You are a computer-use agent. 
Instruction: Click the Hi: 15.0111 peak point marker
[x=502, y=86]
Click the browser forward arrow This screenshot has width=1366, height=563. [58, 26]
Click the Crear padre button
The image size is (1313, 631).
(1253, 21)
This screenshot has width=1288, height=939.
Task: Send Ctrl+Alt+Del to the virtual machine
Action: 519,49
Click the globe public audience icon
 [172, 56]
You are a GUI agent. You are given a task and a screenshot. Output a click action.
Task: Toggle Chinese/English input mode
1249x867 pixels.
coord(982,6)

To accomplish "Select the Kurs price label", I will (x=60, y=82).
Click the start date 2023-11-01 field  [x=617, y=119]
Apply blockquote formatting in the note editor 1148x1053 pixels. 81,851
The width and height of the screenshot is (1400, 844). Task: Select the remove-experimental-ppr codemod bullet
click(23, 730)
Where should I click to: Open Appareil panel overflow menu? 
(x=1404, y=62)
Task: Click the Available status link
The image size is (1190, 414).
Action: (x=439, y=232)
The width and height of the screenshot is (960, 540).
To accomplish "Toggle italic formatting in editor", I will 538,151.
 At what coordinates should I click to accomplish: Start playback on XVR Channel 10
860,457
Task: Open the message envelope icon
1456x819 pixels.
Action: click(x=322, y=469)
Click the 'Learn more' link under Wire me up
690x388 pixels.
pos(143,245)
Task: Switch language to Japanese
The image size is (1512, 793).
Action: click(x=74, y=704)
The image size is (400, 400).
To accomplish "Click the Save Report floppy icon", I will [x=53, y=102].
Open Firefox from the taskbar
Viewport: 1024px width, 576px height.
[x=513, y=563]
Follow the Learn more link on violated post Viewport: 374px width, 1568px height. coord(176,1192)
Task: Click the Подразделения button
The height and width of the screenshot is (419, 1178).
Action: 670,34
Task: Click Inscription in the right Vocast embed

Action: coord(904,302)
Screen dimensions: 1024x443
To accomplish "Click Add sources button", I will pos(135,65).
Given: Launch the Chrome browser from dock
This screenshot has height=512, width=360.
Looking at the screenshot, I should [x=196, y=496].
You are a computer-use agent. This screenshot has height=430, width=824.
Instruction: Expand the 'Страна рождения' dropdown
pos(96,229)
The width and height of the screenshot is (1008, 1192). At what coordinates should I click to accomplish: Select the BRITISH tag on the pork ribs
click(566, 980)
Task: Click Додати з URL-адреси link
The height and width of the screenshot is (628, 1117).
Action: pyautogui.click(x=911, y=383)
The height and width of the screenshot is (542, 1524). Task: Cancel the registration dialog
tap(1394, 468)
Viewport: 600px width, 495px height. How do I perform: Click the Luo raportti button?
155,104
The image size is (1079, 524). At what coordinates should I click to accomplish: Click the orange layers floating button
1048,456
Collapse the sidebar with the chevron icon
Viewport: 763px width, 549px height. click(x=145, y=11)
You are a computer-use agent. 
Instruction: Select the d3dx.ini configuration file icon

## Directions for this task
Exact copies of every record are required, so retype them in full.

## Solution to this problem
You are a computer-use agent. 
Instruction: Click the Hi: 15.0111 peak point marker
[x=502, y=86]
Click the browser forward arrow This screenshot has width=1366, height=563. [58, 26]
Click the Crear padre button
The image size is (1313, 631).
(1253, 21)
This screenshot has width=1288, height=939.
Task: Send Ctrl+Alt+Del to the virtual machine
Action: 519,49
Click the globe public audience icon
 [172, 56]
You are a GUI agent. You are given a task and a screenshot. Output a click action.
Task: Toggle Chinese/English input mode
1249x867 pixels.
coord(982,6)

To accomplish "Select the Kurs price label", I will (x=60, y=82).
Click the start date 2023-11-01 field  [x=617, y=119]
Apply blockquote formatting in the note editor 1148x1053 pixels. 81,851
The width and height of the screenshot is (1400, 844). Task: Select the remove-experimental-ppr codemod bullet
click(23, 730)
Where should I click to: Open Appareil panel overflow menu? 
(x=1404, y=62)
Task: Click the Available status link
The image size is (1190, 414).
Action: (x=439, y=232)
The width and height of the screenshot is (960, 540).
To accomplish "Toggle italic formatting in editor", I will 538,151.
 At what coordinates should I click to accomplish: Start playback on XVR Channel 10
860,457
Task: Open the message envelope icon
1456x819 pixels.
Action: click(x=322, y=469)
Click the 'Learn more' link under Wire me up
690x388 pixels.
pos(143,245)
Task: Switch language to Japanese
The image size is (1512, 793).
Action: click(x=74, y=704)
The image size is (400, 400).
To accomplish "Click the Save Report floppy icon", I will [x=53, y=102].
Open Firefox from the taskbar
Viewport: 1024px width, 576px height.
[x=513, y=563]
Follow the Learn more link on violated post Viewport: 374px width, 1568px height. coord(176,1192)
Task: Click the Подразделения button
The height and width of the screenshot is (419, 1178).
Action: 670,34
Task: Click Inscription in the right Vocast embed

Action: coord(904,302)
Screen dimensions: 1024x443
To accomplish "Click Add sources button", I will pos(135,65).
Given: Launch the Chrome browser from dock
This screenshot has height=512, width=360.
Looking at the screenshot, I should [x=196, y=496].
You are a computer-use agent. This screenshot has height=430, width=824.
Instruction: Expand the 'Страна рождения' dropdown
pos(96,229)
The width and height of the screenshot is (1008, 1192). At what coordinates should I click to accomplish: Select the BRITISH tag on the pork ribs
click(566, 980)
Task: Click Додати з URL-адреси link
The height and width of the screenshot is (628, 1117).
Action: pyautogui.click(x=911, y=383)
The height and width of the screenshot is (542, 1524). Task: Cancel the registration dialog
tap(1394, 468)
Viewport: 600px width, 495px height. How do I perform: Click the Luo raportti button?
155,104
The image size is (1079, 524). At what coordinates should I click to accomplish: Click the orange layers floating button
1048,456
Collapse the sidebar with the chevron icon
Viewport: 763px width, 549px height. click(x=145, y=11)
You are a computer-use agent. 
Instruction: Select the d3dx.ini configuration file icon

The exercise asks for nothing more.